Die Krise hat gezeigt: Die Mitarbeiter sind das wichtigste Pfund. Wir müssen schauen, dass wir uns in der Mitarbeiterzahl weiterentwickeln. Die Krise hat uns auch gezeigt, wie unheimlich wichtig es ist, genügend Mitarbeiter in spezialisierten Bereichen zu haben. Dieses Personal zu gewinnen, wird in Zukunft schwieriger. Es wird die Aufgabe der Vorstände sein, die bestmöglichen Bedingungen zu schaffen, Mitarbeiter zu halten und neue Fachkräfte zu akquirieren. Da geht es neben tariflichen Entwicklungen auch um die Vereinbarkeit von Beruf und Familie, um Ausgleichs-Tage, um Betriebliches Gesundheitsmanagement und so weiter. Das natürlich immer alles im Rahmen der wirtschaftlichen Möglichkeiten.

Keiner weiß, wann die Krise überstanden sein wird. Wie will das Uniklinikum mit dieser wirtschaftlichen Unsicherheit umgehen?

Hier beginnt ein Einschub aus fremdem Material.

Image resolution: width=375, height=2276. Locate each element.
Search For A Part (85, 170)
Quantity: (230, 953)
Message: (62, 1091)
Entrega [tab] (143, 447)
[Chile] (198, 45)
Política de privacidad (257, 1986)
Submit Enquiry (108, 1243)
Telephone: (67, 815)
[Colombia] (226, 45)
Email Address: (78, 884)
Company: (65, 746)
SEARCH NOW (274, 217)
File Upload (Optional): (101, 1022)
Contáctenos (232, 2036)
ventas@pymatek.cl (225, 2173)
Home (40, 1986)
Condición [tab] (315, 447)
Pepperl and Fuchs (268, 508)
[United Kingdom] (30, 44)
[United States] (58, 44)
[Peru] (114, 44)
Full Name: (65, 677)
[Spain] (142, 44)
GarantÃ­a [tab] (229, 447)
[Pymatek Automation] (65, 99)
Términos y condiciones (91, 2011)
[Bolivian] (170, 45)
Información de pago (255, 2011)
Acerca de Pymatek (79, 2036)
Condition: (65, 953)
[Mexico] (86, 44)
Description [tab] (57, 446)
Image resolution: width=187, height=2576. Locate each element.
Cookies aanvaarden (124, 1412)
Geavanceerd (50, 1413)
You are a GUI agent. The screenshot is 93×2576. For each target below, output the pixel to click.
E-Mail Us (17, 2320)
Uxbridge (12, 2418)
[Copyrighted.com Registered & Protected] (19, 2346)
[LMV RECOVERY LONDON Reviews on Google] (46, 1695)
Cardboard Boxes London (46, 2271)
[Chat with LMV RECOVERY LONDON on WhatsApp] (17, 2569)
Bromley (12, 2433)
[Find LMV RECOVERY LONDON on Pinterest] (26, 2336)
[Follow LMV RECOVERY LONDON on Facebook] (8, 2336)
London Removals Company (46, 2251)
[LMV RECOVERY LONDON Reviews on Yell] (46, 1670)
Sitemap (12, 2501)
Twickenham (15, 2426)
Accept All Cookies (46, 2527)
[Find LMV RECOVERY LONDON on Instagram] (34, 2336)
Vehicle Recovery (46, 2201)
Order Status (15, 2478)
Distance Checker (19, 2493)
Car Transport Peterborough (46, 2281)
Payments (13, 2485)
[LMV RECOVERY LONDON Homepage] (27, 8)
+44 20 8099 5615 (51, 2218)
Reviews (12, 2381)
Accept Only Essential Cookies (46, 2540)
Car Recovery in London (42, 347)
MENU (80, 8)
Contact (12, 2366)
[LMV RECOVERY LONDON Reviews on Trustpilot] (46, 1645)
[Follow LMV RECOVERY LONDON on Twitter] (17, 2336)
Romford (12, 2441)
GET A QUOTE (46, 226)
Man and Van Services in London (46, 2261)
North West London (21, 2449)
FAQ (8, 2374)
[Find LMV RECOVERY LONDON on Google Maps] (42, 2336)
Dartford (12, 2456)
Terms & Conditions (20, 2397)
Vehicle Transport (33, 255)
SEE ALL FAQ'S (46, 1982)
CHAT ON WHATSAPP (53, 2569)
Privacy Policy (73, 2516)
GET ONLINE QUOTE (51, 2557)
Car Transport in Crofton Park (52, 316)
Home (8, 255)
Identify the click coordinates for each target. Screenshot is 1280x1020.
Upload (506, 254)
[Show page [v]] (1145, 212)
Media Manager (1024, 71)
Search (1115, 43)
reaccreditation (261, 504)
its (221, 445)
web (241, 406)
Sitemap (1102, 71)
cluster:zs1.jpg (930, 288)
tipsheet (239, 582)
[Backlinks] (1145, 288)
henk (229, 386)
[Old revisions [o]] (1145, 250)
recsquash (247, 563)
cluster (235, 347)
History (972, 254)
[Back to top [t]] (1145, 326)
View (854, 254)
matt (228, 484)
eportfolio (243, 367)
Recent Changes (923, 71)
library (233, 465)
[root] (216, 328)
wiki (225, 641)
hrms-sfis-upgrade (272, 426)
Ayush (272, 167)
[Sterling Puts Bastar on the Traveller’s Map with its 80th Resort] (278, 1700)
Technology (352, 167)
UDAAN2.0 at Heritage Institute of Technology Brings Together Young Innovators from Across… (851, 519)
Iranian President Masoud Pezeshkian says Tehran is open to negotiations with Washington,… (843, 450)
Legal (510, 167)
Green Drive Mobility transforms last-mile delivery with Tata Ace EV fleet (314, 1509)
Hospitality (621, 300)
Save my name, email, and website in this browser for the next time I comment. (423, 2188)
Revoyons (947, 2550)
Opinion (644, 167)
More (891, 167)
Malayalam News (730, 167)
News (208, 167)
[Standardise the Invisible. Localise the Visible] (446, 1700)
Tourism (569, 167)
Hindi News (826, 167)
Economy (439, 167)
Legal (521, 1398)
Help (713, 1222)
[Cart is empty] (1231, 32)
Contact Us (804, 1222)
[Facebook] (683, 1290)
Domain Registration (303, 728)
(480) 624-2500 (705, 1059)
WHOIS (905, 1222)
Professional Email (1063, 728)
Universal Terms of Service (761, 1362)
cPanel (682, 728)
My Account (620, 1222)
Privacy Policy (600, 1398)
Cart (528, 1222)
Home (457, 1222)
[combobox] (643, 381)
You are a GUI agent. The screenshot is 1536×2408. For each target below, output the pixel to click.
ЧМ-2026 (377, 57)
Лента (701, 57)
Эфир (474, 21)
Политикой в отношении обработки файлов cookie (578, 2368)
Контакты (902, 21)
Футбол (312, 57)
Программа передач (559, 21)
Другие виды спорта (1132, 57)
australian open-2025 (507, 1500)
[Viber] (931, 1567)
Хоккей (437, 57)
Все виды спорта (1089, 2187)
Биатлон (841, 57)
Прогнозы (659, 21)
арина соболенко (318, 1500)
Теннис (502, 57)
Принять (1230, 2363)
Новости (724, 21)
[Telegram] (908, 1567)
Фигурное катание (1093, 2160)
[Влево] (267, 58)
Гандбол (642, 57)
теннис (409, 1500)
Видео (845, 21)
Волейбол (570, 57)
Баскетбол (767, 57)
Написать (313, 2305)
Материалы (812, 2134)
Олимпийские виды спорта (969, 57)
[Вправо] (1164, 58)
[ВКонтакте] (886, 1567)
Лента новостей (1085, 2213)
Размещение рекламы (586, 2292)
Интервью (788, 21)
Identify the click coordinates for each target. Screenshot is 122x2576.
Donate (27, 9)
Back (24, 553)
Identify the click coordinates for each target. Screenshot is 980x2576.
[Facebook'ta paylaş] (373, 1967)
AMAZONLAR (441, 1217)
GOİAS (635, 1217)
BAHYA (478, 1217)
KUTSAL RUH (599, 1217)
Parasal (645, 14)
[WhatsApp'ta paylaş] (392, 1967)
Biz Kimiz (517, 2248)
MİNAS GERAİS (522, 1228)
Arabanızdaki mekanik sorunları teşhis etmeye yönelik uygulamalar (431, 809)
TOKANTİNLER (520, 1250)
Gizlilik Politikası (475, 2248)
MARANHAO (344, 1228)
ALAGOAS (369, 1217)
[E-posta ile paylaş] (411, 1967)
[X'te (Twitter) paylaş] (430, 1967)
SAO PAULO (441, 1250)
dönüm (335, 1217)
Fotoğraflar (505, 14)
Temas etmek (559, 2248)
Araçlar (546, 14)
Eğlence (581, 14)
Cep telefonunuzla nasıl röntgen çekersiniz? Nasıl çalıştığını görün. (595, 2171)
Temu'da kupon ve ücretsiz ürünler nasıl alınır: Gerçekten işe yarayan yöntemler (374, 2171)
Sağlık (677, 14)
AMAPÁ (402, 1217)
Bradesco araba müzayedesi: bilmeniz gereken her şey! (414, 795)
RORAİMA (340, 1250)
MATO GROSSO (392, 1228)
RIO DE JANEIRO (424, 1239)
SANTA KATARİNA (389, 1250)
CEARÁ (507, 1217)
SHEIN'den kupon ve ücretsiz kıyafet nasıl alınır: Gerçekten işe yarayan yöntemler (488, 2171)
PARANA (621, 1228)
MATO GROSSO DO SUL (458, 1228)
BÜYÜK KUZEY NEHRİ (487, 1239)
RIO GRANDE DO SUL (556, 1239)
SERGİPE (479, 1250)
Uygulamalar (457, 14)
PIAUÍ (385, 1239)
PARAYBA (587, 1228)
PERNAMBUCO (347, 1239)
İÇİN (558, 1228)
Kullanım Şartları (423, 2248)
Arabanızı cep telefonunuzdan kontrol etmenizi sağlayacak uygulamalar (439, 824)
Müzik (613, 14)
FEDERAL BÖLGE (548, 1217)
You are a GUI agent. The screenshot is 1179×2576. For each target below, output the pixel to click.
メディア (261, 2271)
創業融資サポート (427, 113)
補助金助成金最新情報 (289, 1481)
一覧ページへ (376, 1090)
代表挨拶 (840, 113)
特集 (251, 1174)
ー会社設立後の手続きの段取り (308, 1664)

Keiner von uns kann aktuell sagen, wann die Krise vorbei sein wird. Wir müssen deshalb einen Weg finden, zunächst mit ihr zu leben. Es gibt da einige Projekte, unter anderem zur Begleitung von Long-Covid-Patienten. Da geht darum, die Begleiterkrankungen zu behandeln, die Covid-19 auslöst. In diesem Zusammenhang planen wir, Post-Covid-Ambulanzen zu etablieren, die nicht nur akut erkrankte Patienten versorgen, sondern sich auch um die Bedürfnisse jener Patienten kümmern, die nach der Erkrankung noch an unterschiedlichen Symptomen leiden. Da kommt erneut die Verbundlösung ins Spiel. Wir wollen das gern flächendeckend anbieten.

Natürlich habe ich die Hoffnung, dass sich die Krise abschwächen wird. Dass wir in Zukunft ganz ohne Corona arbeiten werden, sehe ich derzeit aber nicht.